There are several reasons why the pHEMA deposited onto 316L steel shows such interface adhesion properties. Since the adhered layer of pHEMA represents a soft material when compared to steel and steel roughness is quite low (R a about 1 nm) the good mechanical stability of interface results mainly from the strong chemical bonds established between pHEMA and metal substrate enabling any adhesion mechanism across this interface to act more effectively. These considerations could explain the high value of stress at failure as high as 0.40 and 0.24 MPa, respectively, in tensile and shear conditions in adhesion tests. Evaluated strengths thus represent the stress values that pHEMA–metal interface could withstand in different conditions before interfacial fracture. The good interfacial adhesion is also confirmed by Tg depression reported for pHEMA coated on stainless steel (sample A). It is worthy to notice that other procedures reported in literature evaluate the coating adhesion in comparative manner or determining adhesion values, like Ga in the case of blister test, unable to be used in differing operative conditions [39]. The proposed procedure allow to calculate adhesion strength both in tensile and in shear stress conditions that can be also used for mathematical modelling or different loading conditions (vessel recoil, shear stress at wall or different stent shape).

Moreover, the proposed polymeric coating has been investigated in order to study its stability on steel stent after three cycles of expansion-crimping and following contact with biological solutions. SEM images confirm that the proposed pHEMA coating is capable to withstand mechanical solicitations arisen from surgical implantation. Moreover, as highlighted by EDS analysis, oxygen and carbon are still present at the stoichiometric ratio of pHEMA onto the steel surface after 6-month incubation in PBS solution.

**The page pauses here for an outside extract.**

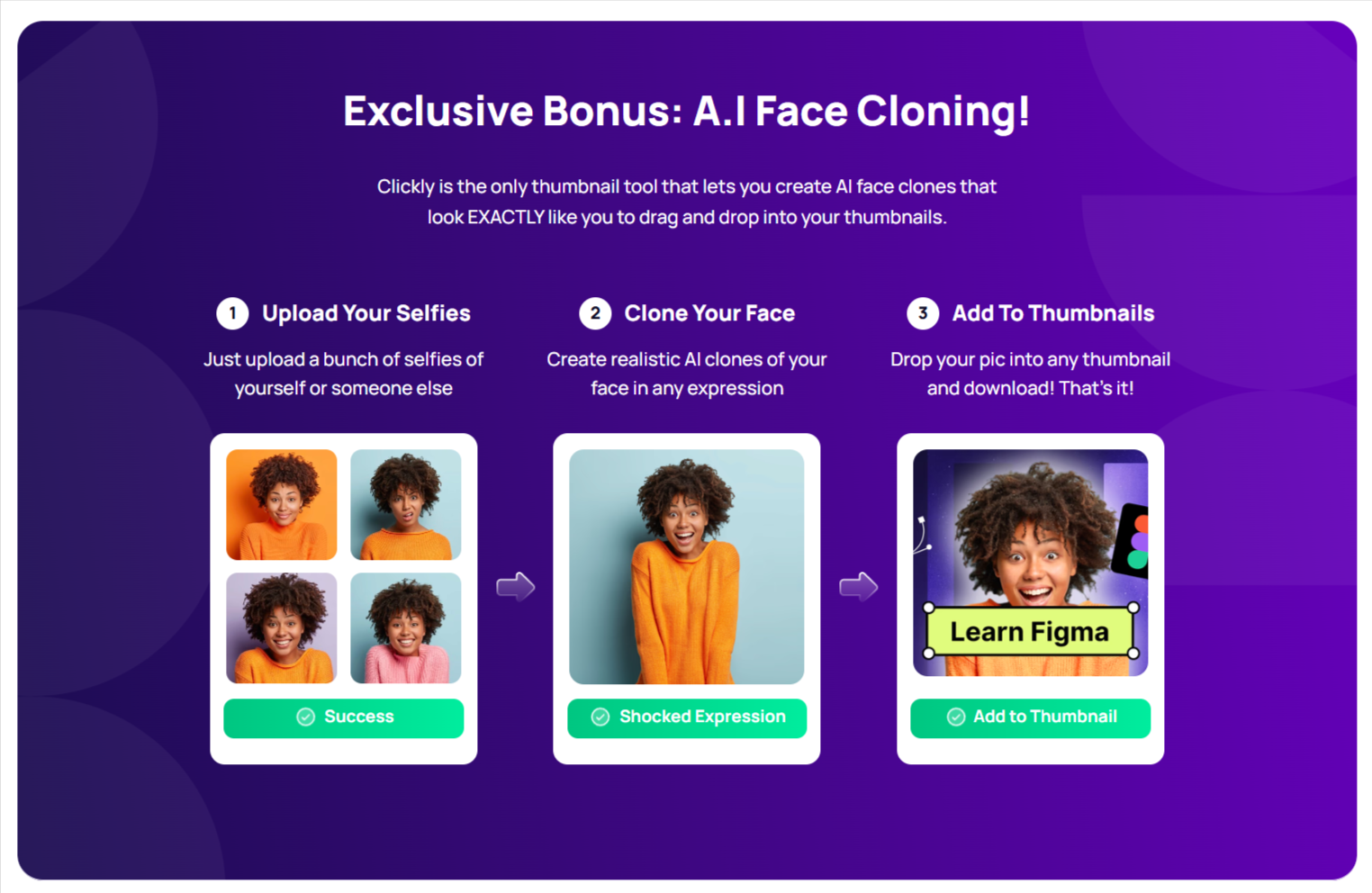This screenshot has height=893, width=1372.
Task: Click the Upload Your Selfies heading
Action: point(366,313)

To conclude, such a device with a stable smooth hydrophilic shell could be designed, in term of thickness, according to a desired application. Moreover, pHEMA coating can be further modified with insertion of selected peptides on its surface able to elicit adhesion of selected cells [40] and then to promote the endothelialisation of struts exposed to blood stream.

6 Conclusions

A new technique to obtain a pHEMA coating was set-up by spraying in a controlled fashion, pHEMA solutions on complex shaped solid surfaces. The proposed reproducible and easy to perform technique allows to fabricate uniform in roughness (with a value of R a of about 0.2 nm), and controlled in thickness (with thickness ranging from 5 to 20 μm) coating on the overall 316L steel stent surface without cracks or bridges.

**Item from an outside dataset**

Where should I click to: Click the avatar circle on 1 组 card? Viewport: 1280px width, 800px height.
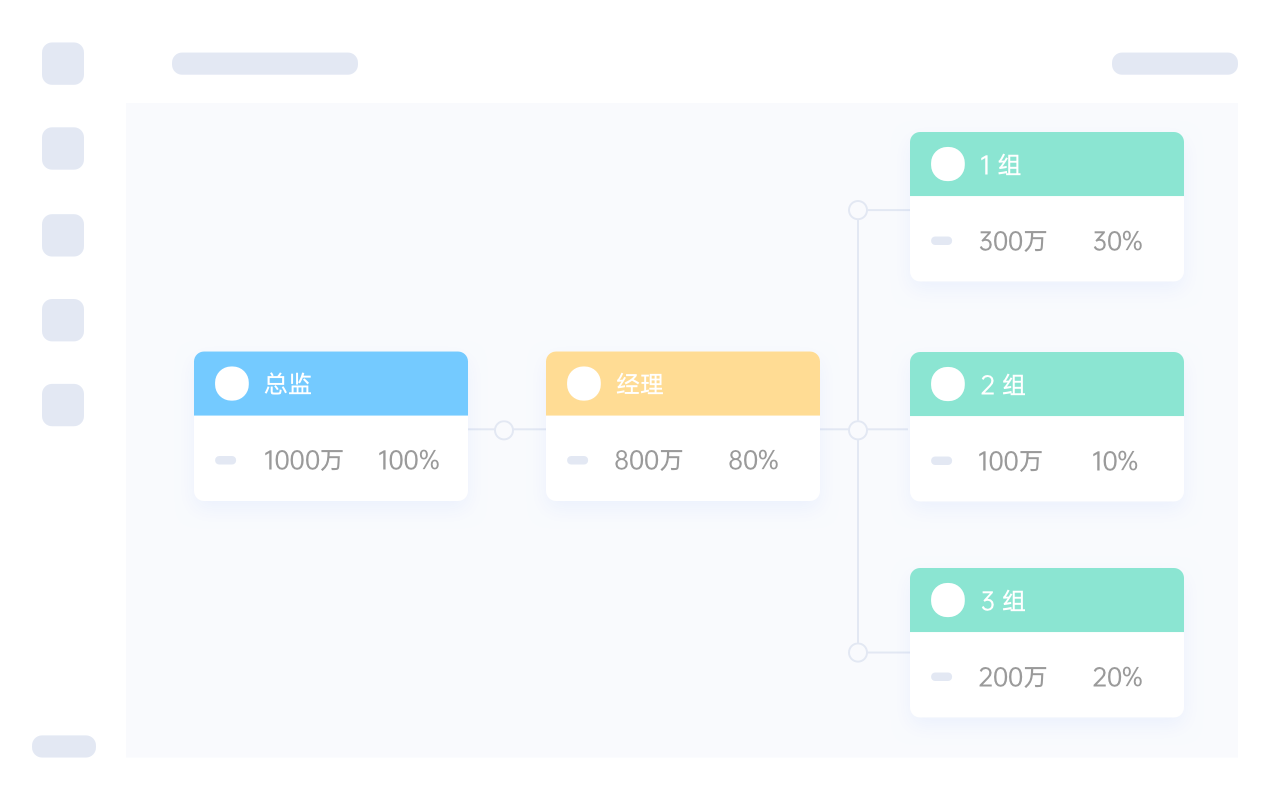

As a result, pHEMA coating showed a good and stable interfacial adhesion with the ability to withstand high shear and tensile stresses (respectively S-L-J and P-O) as demonstrated by mechanical tests in both dry and wet conditions. The interfacial adhesion was further confirmed by suppression of glass transition temperature of pHEMA after solvent evaporation, when deposited on steel surface. Moreover, the morphological and chemical stability of the pHEMA–steel interface was verified after simulation of working conditions occurring during the surgical procedure of stent implantation and after 6-months incubation in PBS.